> Source document:

-=-=-=-=-

Thirteen years ago, this son of ours made us parents.
I was completely clueless as to the immense joy and pain that accompanied the little bundle in my arms. I had felt the changes beginning as his heart beat away so beautifully in that secret place...before he was born. But the day he was born...the moment he was born...something new was born in me too. And something else began to die.
As I carried him in my womb, life was overwhelmingly, nearly completely about me.
How I was feeling.
How my body was changing.
The things I wanted to obtain for my dream of having this new baby.
Of course I thought about him, and dreamed about him, and loved him desperately. I wrote him letters, talked to him, and played him songs. I changed my diet to better nourish him, exercised, slept more, and made all my prenatal visits. I also loved his daddy, my husband. But to be truly honest, I must see and say that my life revolved mostly around myself.

-=-=-=-=-

Dataset entries:
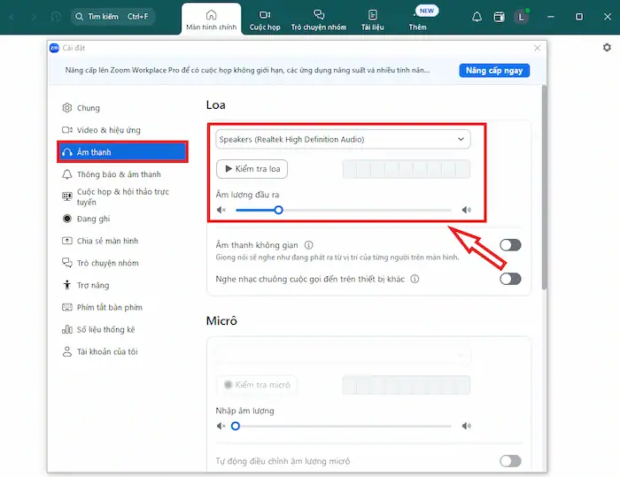
Task: Expand the Speakers Realtek device dropdown
Action: tap(343, 139)
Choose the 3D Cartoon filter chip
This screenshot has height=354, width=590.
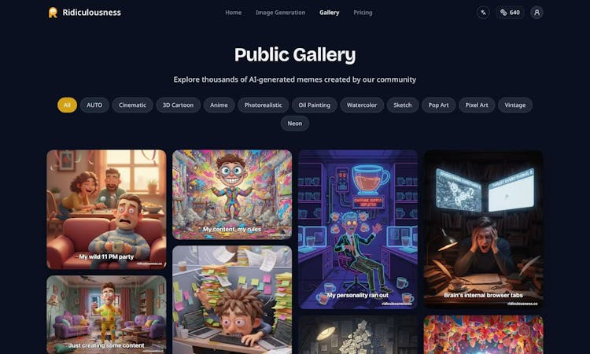pos(178,105)
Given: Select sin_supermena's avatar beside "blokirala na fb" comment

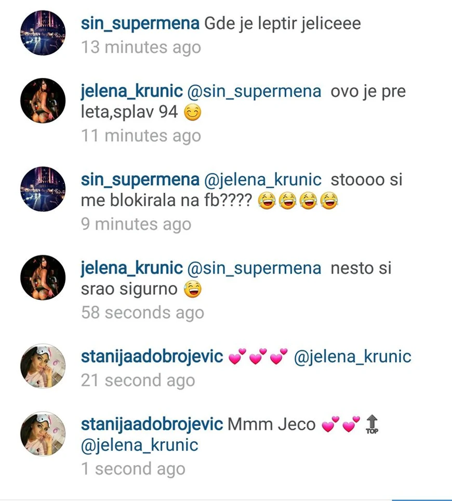Looking at the screenshot, I should (x=43, y=189).
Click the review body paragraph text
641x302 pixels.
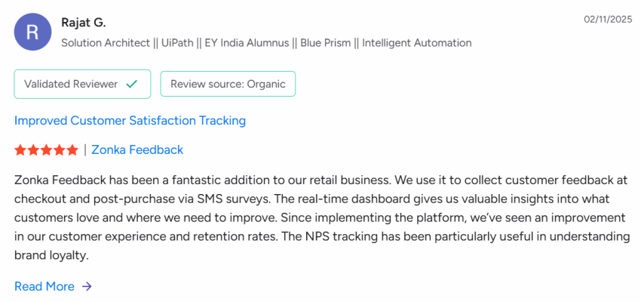[321, 217]
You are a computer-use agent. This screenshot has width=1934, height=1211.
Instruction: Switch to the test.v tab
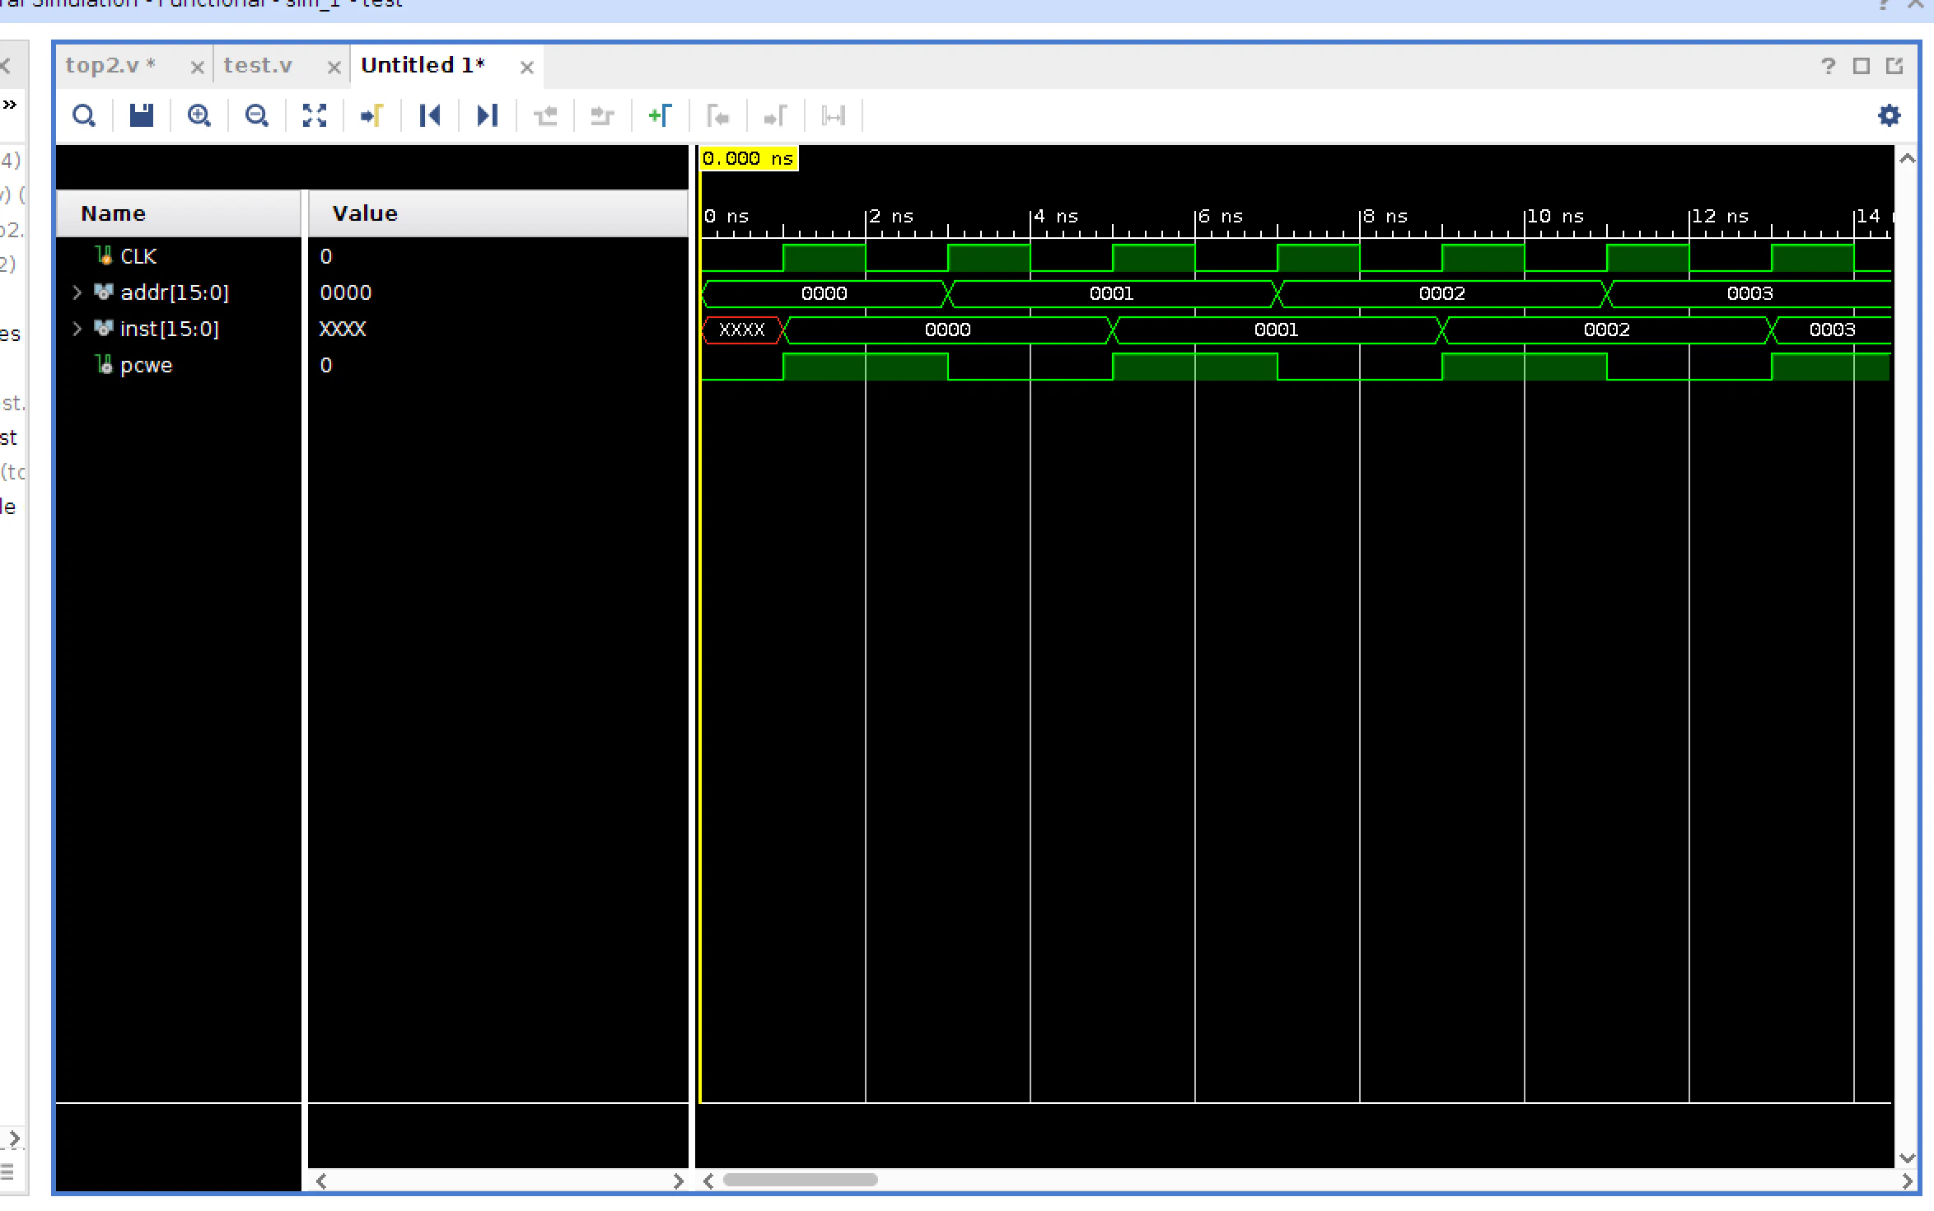pos(258,65)
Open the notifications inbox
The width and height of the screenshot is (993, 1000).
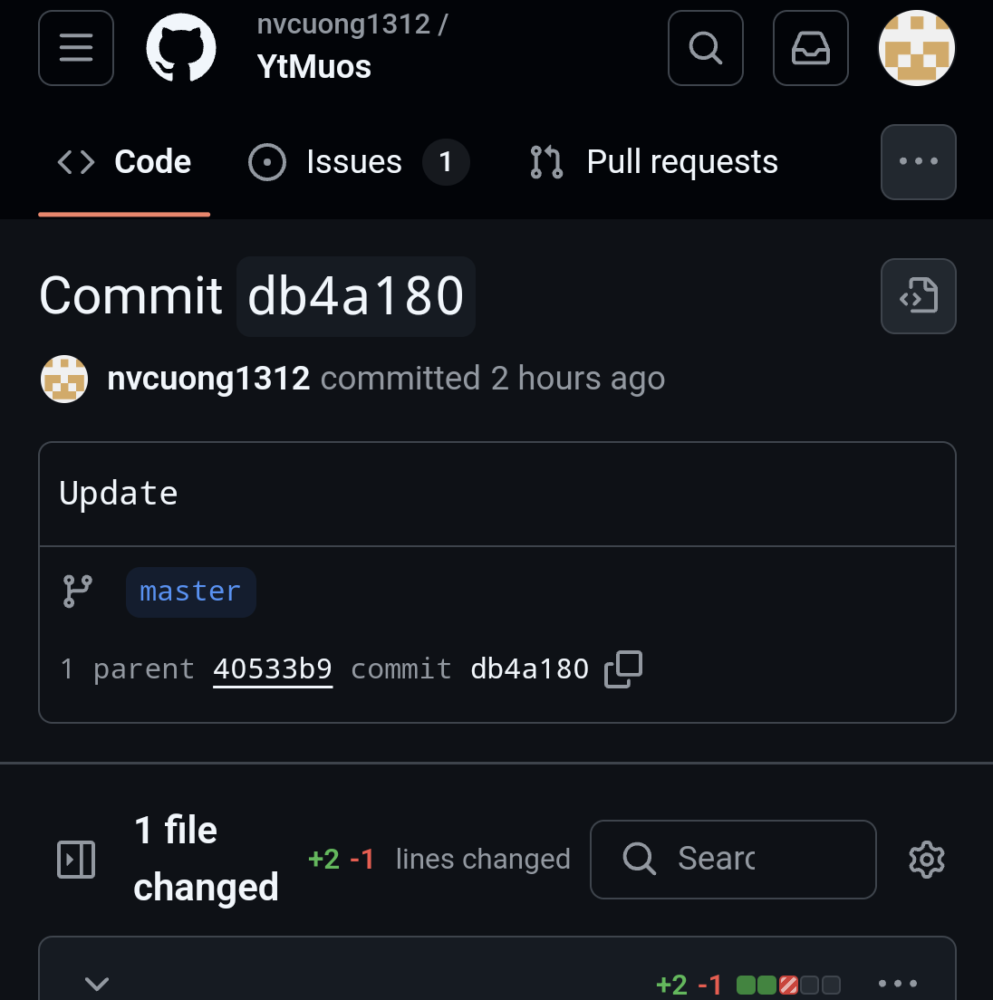[811, 48]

-=-=-=-=-

> Work order 1:
Using the reflection on becoming a parent, decide whether each statement agrees with it. Answer yes or no for each, and quote the words from the reflection that decide it.
(a) The son was born thirteen years ago.
(b) The narrator skipped some prenatal visits during the pregnancy.
(c) The narrator wrote letters to the baby before he was born.
> Work order 2:
According to the reflection on becoming a parent, what did the narrator change to better nourish the baby during pregnancy?
> Work order 3:
Carry the reflection on becoming a parent forward from its last sentence.

> Task response 1:
(a) Yes: "Thirteen years ago, this son of ours made us parents."
(b) No: "made all my prenatal visits"
(c) Yes: "I wrote him letters"

> Task response 2:
The narrator's diet.

> Task response 3:
"Yet she will be saved through childbearing—if they continue in faith and love and holiness, with self-control." 1 Timothy 2:15
Miraculously, marvelously, with thanksgiving, I am saved from eternal death by faith in Jesus. So what is up with this verse in 1 Timothy? While I think this verse points to a couple of things, I believe one of these truths is that through mothering, we are saved from ourselves. Please don't stop reading if you've never experienced childbirth...
Mothering is amazing and full of unspeakable joy. It is also hard. Crazy hard. It requires every last bit of strength you have, along with the realization that no matter how strong you are, it is not enough. Supernatural strength required here. This is what I mean when I say that when my son was born, I began to die. I had to admit to failure. I could not do this on my own. I couldn't even do it with the help of other people, even though that help is welcome and necessary. Bottom line: I had to begin to let go of the self-preserving hindrances that keep me from desiring to give of my life for others' good.
In His wisdom and mercy, God has used motherhood to gradually give me desire to live for the good of others. So, in His wisdom and mercy, He has also used motherhood to kill my selfishness. This paradox of dying to live is a repeating theme, isn't it? I may as well disclose right now, that my selfishness is not yet dead. Oh it's dead spiritually...as far as the east is from the west...ever since the day that is emblazoned on my heart and mind...when I realized God wanted me....and I said "yes." But those sinful habits, they run deep, and this dying process is slow. Yet I see victories, and I love Him so much for working those in me.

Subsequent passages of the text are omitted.